NVIDIA NIM Operator

About the Operator

NVIDIA NIM Operator enables cluster administrators to operate the software components and services that are necessary to run LLM, embedding, and other models with NVIDIA NIM microservices in Kubernetes.

The Operator manages the life cycle of the following microservices and the models they use:

  • NVIDIA NIM for LLMs

  • NeMo Retriever Text Embedding NIM

  • NeMo Retriever Text Reranking NIM

NVIDIA provides a sample multi-turn RAG pipeline. The pipeline deploys a chat bot web application and a chain server. The chain server communicates with the NIM microservices and a vector database.

Benefits of Using the Operator

Using the NIM Operator simplifies the operation and lifecycle management of NIM microservices at scale and at the cluster level. Custom resources simplify the deployment and lifecycle management of multiple AI inference pipelines, such as RAG and multiple LLM inferences. Additionally, the NIM Operator supports caching models to reduce the initial inference latency and enable auto-scaling.

The Operator uses the following custom resources:

  • nimcaches.apps.nvidia.com

    This custom resource enables downloading models from NVIDIA NGC and persisting them on network storage. One advantage to caching a model is that when multiple instances of the same NIM microservice start, the microservices use the single cached model. However, caching is optional. Without caching, each NIM microservice instance downloads a copy of the model when it starts.

  • nimservices.apps.nvidia.com

    This custom resource represents a NIM microservice.

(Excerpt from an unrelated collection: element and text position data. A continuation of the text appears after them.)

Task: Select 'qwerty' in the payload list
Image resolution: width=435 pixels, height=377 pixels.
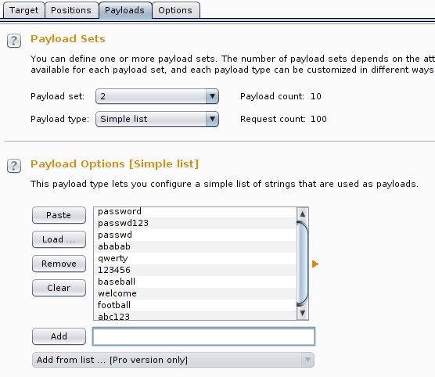Action: coord(195,258)
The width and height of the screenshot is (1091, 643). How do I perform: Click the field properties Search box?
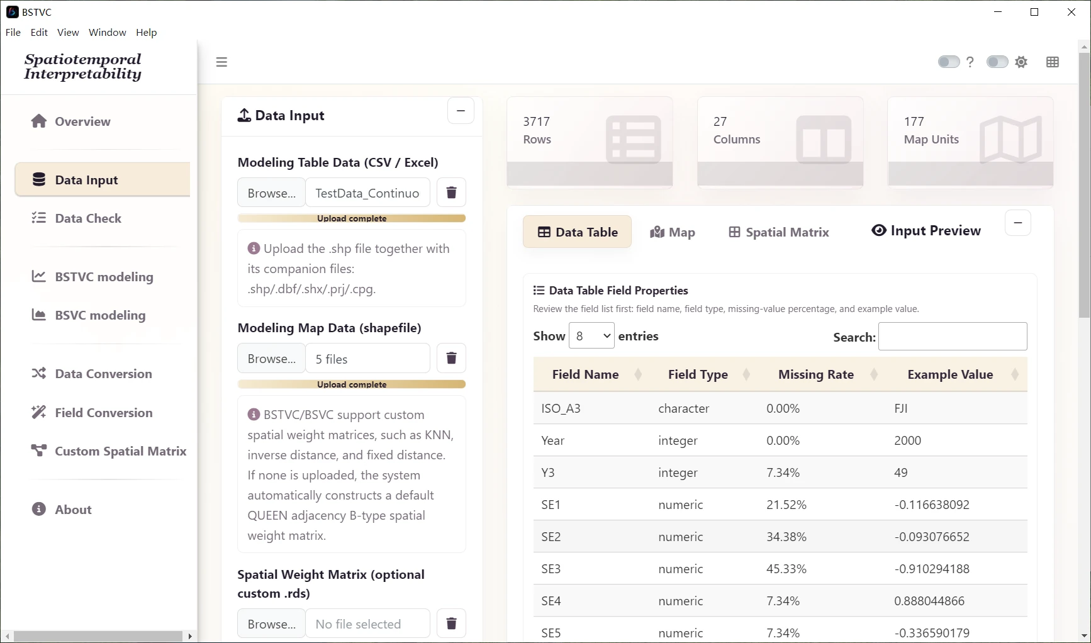[953, 337]
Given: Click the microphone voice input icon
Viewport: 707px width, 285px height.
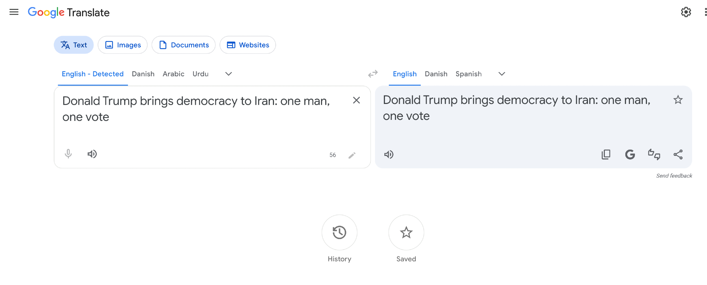Looking at the screenshot, I should click(x=68, y=154).
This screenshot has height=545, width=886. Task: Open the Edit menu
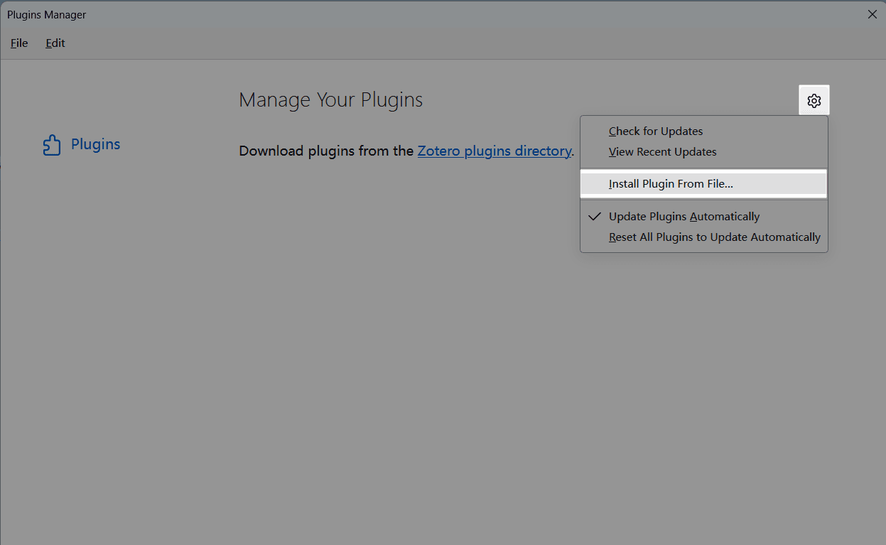[x=55, y=43]
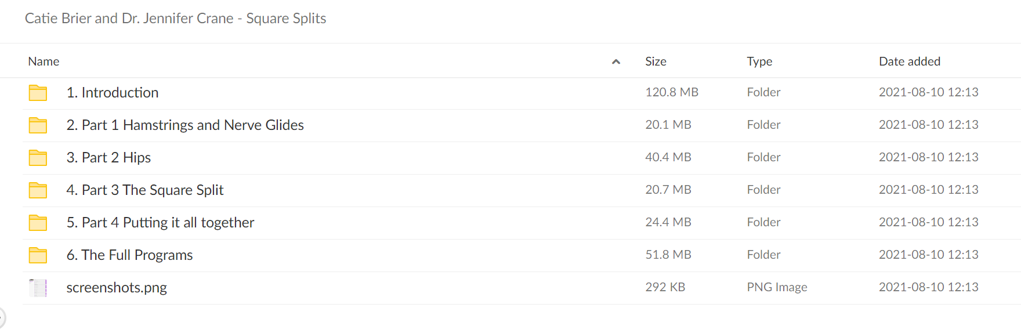Click the screenshots.png thumbnail icon
This screenshot has height=333, width=1021.
click(x=38, y=288)
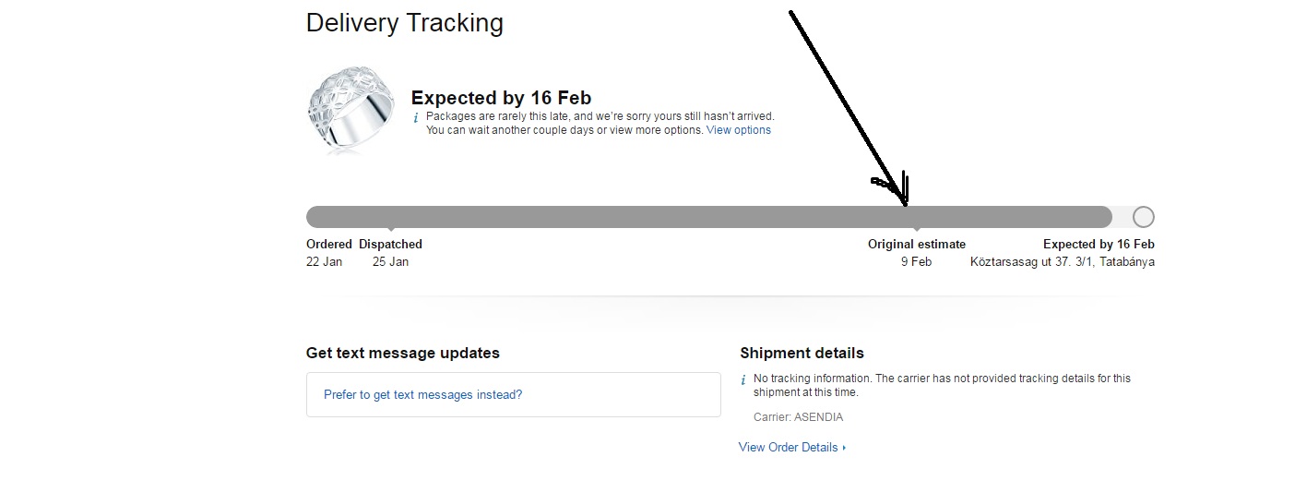1295x493 pixels.
Task: Click the 9 Feb original estimate date
Action: [x=916, y=262]
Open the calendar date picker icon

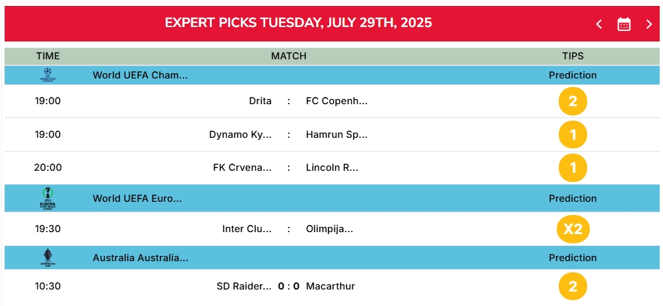pos(623,24)
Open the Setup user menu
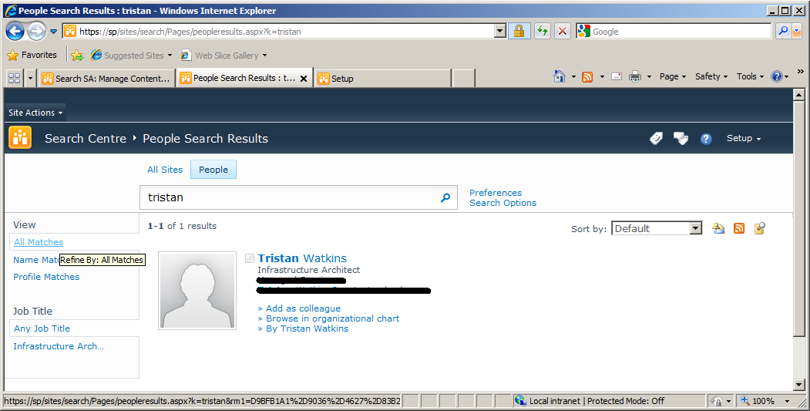 (x=743, y=139)
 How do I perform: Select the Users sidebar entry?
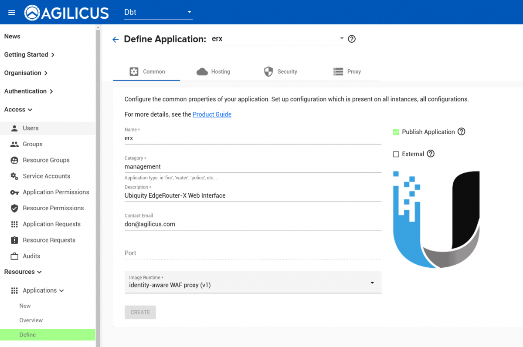tap(31, 128)
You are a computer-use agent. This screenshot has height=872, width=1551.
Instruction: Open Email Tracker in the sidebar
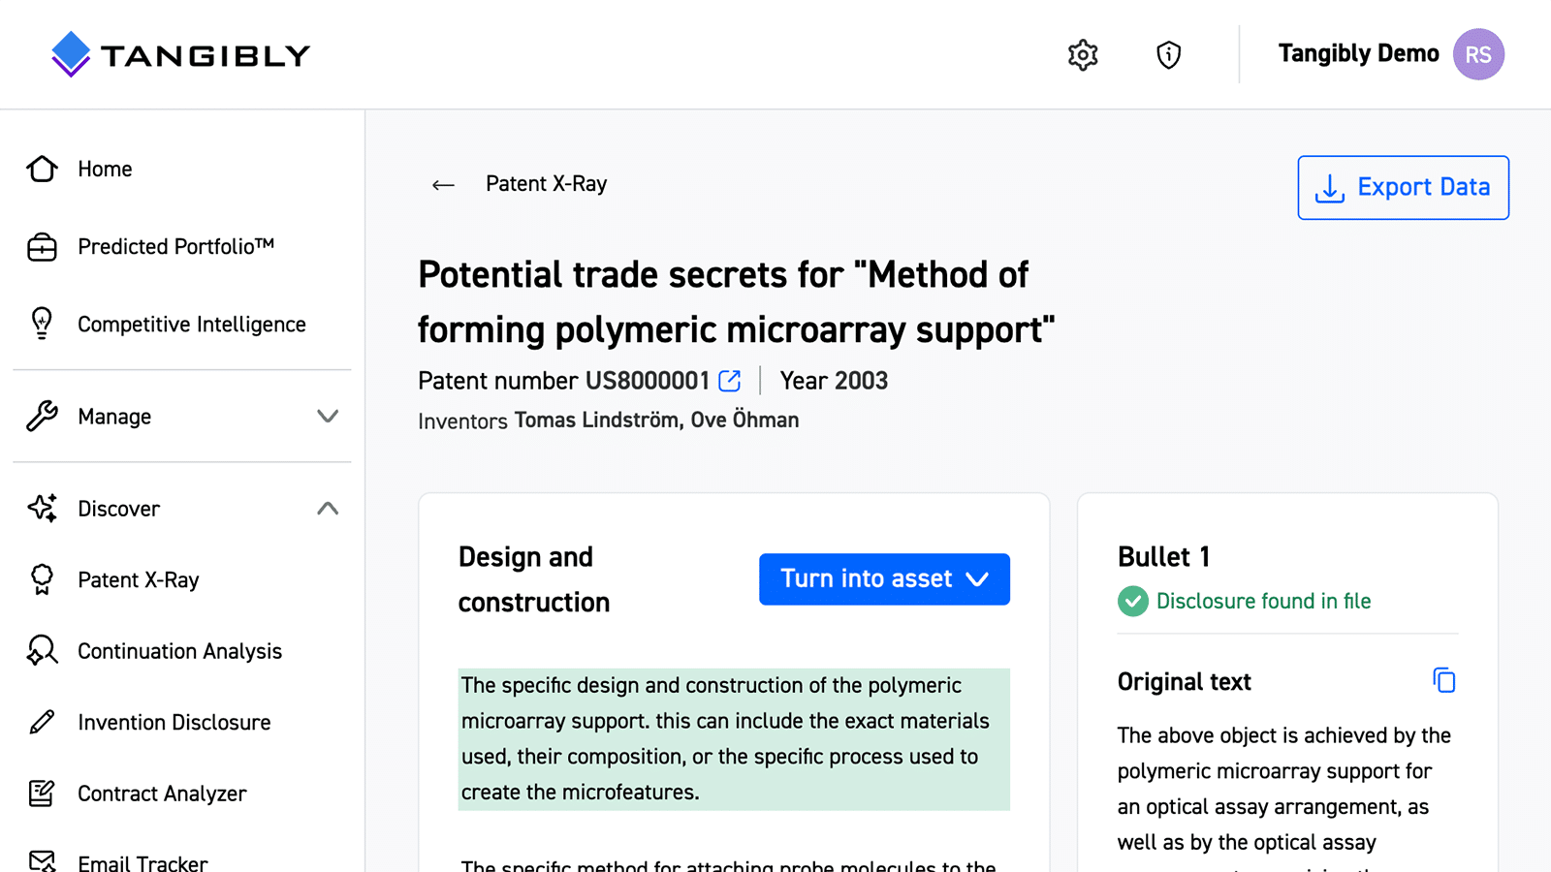point(142,862)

Adding and updating a NIM service resource creates a Kubernetes deployment for the microservice in a namespace.

    The custom resource supports using a model from a existing NIM cache resource or a persistent volume claim.

    The custom resource also supports creating a horizontal pod autoscaler, ingress, and service monitor to simplify cluster administration.

  • nimpipelines.apps.nvidia.com

    This custom resource represents a group of NIM service custom resources.

Limitations

The Operator has the following limitations:

  • If all the GPUs in your cluster are allocated and you change a custom resource that requires starting a new pod that requires access to a GPU device, the new pods become stuck in a Pending state because Kubernetes cannot schedule the new pods to a node with an allocatable GPU resource.

Licences

The following table identifies the licenses for the software components related to the Operator.

Component

Artifact Type

Artifact Licenses

Source Code License

NVIDIA NIM Operator

Helm Chart

NVIDIA AI Enterprise Software License Agreement

Apache 2

NVIDIA NIM Operator

Image

NVIDIA AI Enterprise Software License Agreement

Apache 2

NVIDIA NIM for LLMs

Container

NVIDIA AI Enterprise Software License Agreement

None

NVIDIA NeMo Retriever Text Embedding NIM

Container

NVIDIA AI Enterprise Software License Agreement

None

NVIDIA NeMo Retriever Text Reranking NIM

Container

NVIDIA AI Enterprise Software License Agreement

None

The is accessible to early-access participants only.

Third Party Software

The Chain Server that you can deploy with the sample pipeline uses third party software. You can download the Third Party Licenses.